Excerpt to read
+ + + + +

Analyze Aviation Incident Patterns with NLP

Apply modern NLP to uncover hidden patterns in safety data

Undergraduate Human Factors 4–6 weeks

Python scikit-learnHugging Face Transformers

Last reviewed: March 2026

Overview

The NASA Aviation Safety Reporting System (ASRS) contains over 1.8 million voluntary safety reports — a vast, largely untapped resource for understanding human error, system failures, and organizational breakdowns in aviation. Traditional safety analysis involves experts reading reports one at a time. Natural language processing can process the entire database, finding patterns that no human could discover manually.

In this project, you'll build a sophisticated NLP pipeline that goes beyond simple keyword matching. You'll start with TF-IDF features and classical classifiers (SVM, gradient boosting) to establish baselines, then fine-tune a pre-trained transformer (DistilBERT) on the ASRS corpus. The transformer approach captures context and meaning — it knows that "lost separation" and "aircraft converging" describe similar events even though they share no words.

Beyond classification, you'll use topic modeling (LDA) and embedding visualization (UMAP) to discover latent themes in the data: groups of reports that cluster together not because of their assigned category, but because of underlying similarities in what went wrong. This unsupervised analysis can reveal emerging safety issues before they appear in formal statistics.

+ + + + +

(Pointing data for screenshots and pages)
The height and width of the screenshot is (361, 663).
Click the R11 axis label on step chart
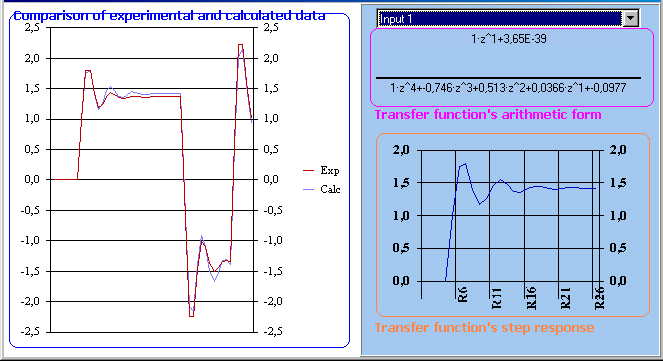click(496, 298)
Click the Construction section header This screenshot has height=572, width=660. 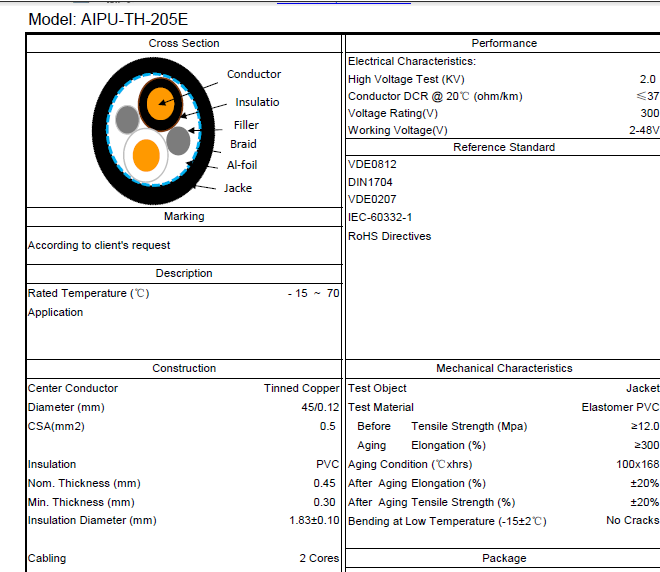point(184,368)
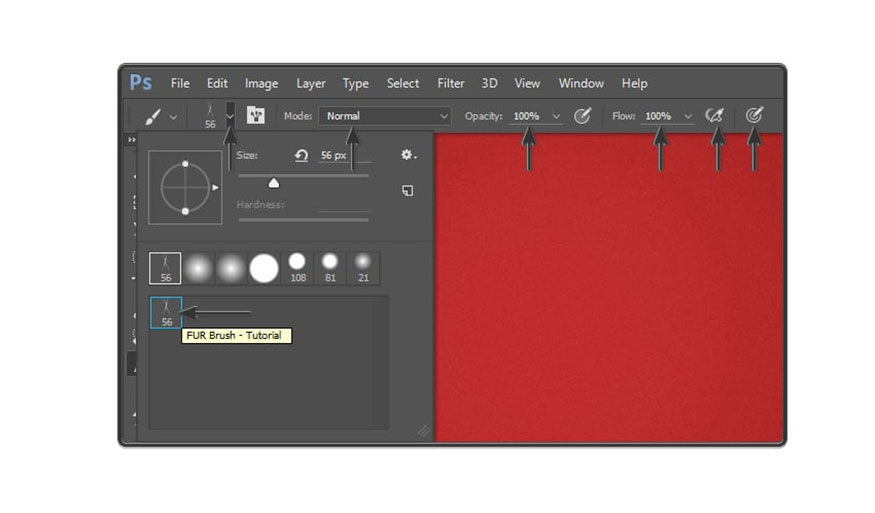Collapse the brush preset picker arrow
This screenshot has height=513, width=875.
231,116
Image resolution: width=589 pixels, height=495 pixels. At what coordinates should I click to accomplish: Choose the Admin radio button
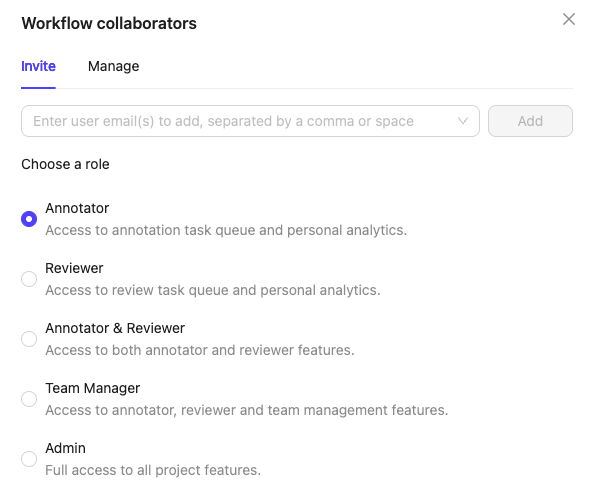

+ + + + +

Direction 1
In the aviation NLP project description, rewrite the passage from "In this project, you'll" up to and including "share no words.", substituting "RoBERTa" for "DistilBERT".
Direction 2
According to the aviation NLP project description, how many voluntary safety reports does the NASA Aviation Safety Reporting System contain?
The data have no connection to the aviation NLP project description.

Problem solution 1
In this project, you'll build a sophisticated NLP pipeline that goes beyond simple keyword matching. You'll start with TF-IDF features and classical classifiers (SVM, gradient boosting) to establish baselines, then fine-tune a pre-trained transformer (RoBERTa) on the ASRS corpus. The transformer approach captures context and meaning — it knows that "lost separation" and "aircraft converging" describe similar events even though they share no words.

Problem solution 2
Over 1.8 million.